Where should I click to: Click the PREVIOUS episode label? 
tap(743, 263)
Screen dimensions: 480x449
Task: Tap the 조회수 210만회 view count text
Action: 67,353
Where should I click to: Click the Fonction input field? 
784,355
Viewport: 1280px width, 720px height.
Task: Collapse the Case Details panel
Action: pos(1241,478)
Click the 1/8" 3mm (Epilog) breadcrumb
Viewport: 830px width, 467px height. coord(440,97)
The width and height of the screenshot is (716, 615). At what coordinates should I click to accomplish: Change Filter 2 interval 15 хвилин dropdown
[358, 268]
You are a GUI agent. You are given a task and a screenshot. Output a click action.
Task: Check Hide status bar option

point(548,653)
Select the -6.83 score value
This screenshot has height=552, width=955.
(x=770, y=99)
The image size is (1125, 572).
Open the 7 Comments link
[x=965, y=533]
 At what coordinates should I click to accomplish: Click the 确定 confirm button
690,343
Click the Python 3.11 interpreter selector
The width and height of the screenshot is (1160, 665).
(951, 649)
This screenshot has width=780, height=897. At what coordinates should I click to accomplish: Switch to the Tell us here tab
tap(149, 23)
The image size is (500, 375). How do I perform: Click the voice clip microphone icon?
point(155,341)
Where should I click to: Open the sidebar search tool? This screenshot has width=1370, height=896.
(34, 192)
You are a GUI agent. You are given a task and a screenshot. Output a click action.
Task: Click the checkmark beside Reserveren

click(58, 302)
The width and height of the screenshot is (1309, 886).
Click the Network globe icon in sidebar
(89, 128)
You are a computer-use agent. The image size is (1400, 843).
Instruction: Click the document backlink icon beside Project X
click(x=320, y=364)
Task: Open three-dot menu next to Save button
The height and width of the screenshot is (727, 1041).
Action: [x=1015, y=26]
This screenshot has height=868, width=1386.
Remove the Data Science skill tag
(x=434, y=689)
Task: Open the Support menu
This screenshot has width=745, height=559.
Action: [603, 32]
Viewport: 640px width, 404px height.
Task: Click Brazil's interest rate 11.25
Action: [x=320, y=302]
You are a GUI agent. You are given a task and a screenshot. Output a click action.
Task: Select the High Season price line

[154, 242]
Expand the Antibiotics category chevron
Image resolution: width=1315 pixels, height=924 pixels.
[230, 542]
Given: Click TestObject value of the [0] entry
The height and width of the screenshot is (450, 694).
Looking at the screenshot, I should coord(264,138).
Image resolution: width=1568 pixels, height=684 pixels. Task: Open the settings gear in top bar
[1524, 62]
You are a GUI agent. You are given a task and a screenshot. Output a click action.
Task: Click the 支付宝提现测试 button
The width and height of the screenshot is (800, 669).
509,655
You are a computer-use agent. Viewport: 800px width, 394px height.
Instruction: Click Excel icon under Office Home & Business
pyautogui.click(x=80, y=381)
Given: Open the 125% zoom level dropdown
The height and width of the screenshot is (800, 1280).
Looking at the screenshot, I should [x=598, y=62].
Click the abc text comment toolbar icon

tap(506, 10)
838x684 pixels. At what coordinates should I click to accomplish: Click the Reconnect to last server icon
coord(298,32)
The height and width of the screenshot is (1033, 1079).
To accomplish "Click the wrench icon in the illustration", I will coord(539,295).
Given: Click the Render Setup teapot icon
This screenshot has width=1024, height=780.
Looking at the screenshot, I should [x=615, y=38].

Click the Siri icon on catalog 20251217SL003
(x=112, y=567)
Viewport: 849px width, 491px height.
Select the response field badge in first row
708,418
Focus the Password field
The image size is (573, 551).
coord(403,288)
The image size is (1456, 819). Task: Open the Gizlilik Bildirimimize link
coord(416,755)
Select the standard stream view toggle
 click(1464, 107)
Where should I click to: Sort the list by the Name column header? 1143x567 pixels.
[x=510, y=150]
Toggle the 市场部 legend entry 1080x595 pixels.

**What you should do**
Take from the listing above each line that contains the string "menu".

**Reply to the task**
Task: Open three-dot menu next to Save button
Task: Open the Support menu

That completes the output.